Track industry and company news.  Know where your skills are needed and track job openings at companies in those industries.  If you know that a company is growing, it is likely that they will be hiring.  Tracking industry news will let you know which companies are growing.  That’s a great starting point for your job search.

Use the job boards effectively.  Look at several job boards, not just one.  Some of my clients have even had luck posting their resume.  However, many others have been deluged with invitations to apply for low level sales jobs.  If you post your resume, be ready to deal with junk email.  Also know that posting is a passive way of looking for work.  When you are looking for a job yourself, that is an active job search, which is the way most people find work. 

Online networking is another way to look for work.  The most common and best way is to use your LinkedIn network.  If you’re looking for work and you’re not on LinkedIn, it’s time to join and bring your professional network on line.  Some people are also using Twitter and other social networks as ways to engage potential employers.
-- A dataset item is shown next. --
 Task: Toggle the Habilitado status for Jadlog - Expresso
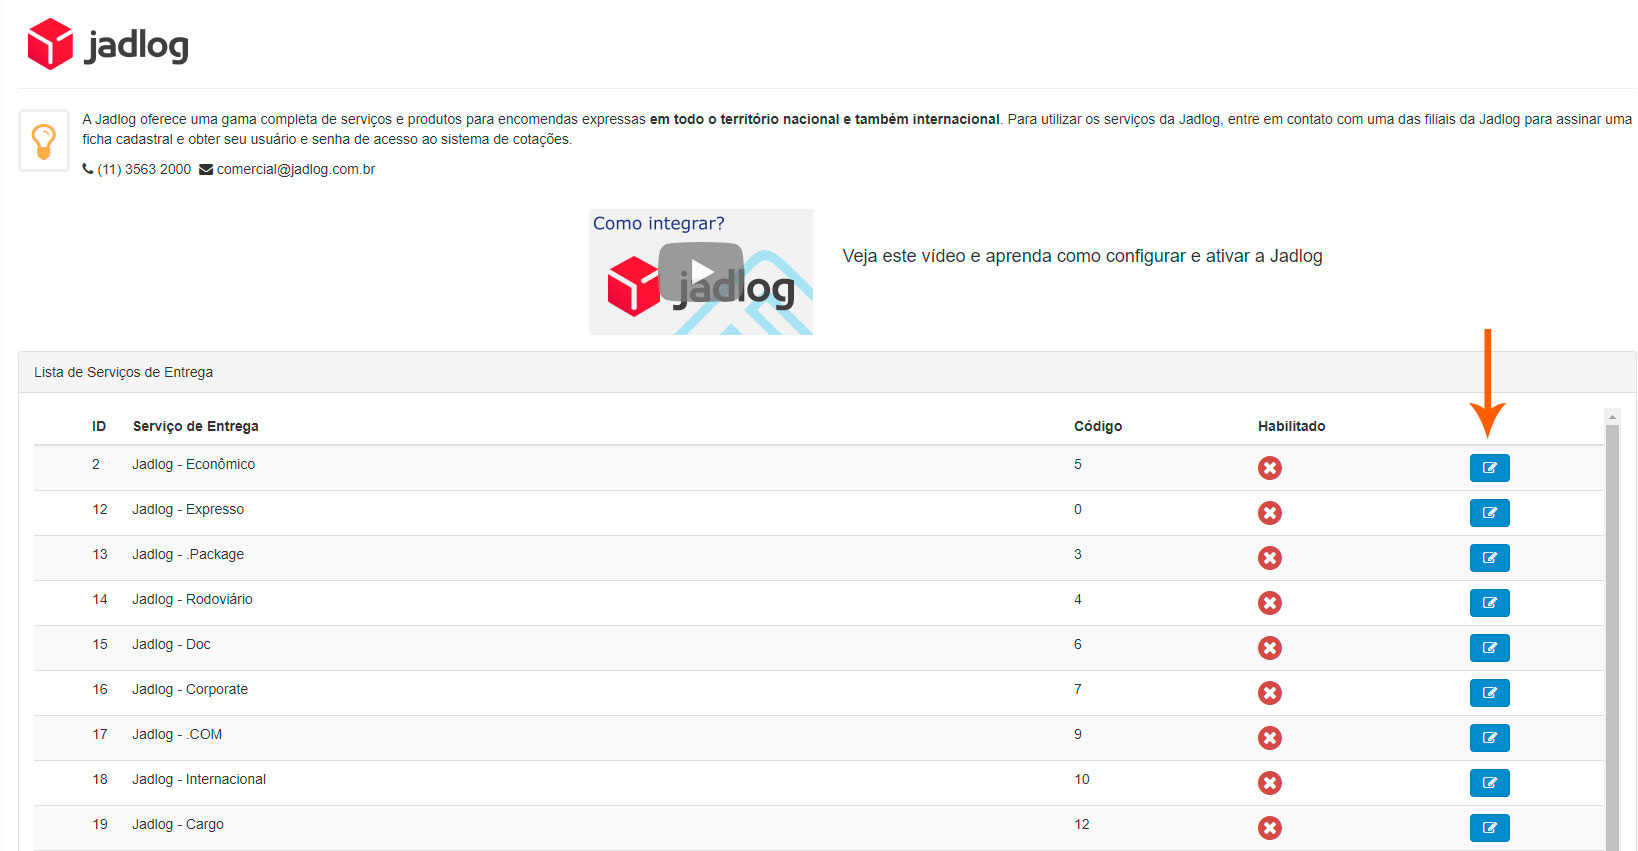click(1270, 513)
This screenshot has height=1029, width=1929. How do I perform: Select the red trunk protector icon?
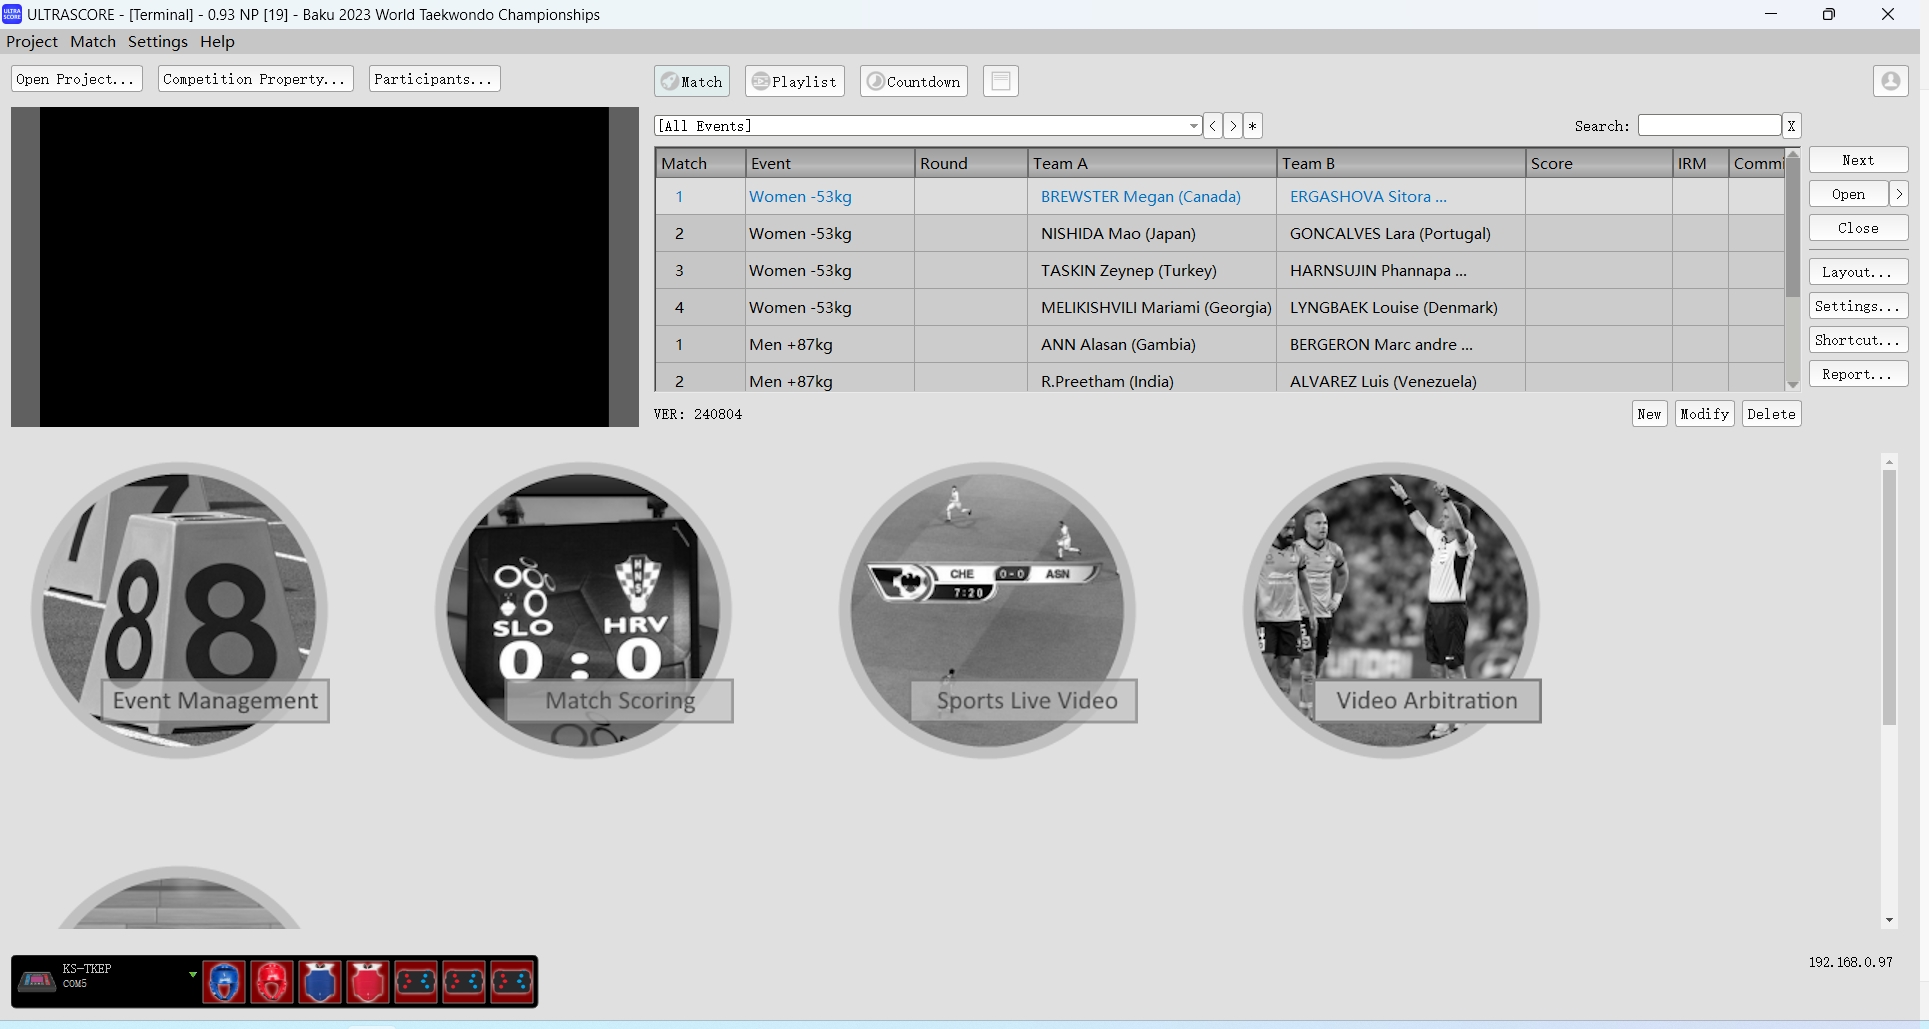368,982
For executives and employees with high demand skills, recruiters may be a good way to look for a new job.  Keep in mind that working with a recruiter is a passive way of looking for work.  If a recruiter finds a client that she thinks is better qualified than you, she will promote that other client.  You need to maintain an active job search even if you are working with a recruiter you trust.

Almost every job search is difficult.  To find a good job and find it faster, you need to employ more than one way of looking for work.  The most important thing is that you keep a positive spirit even when your phone does not ring.  If you maintain a persistent, focused effort, you will find work.  As Tavis Smiley says, “Keep the faith.”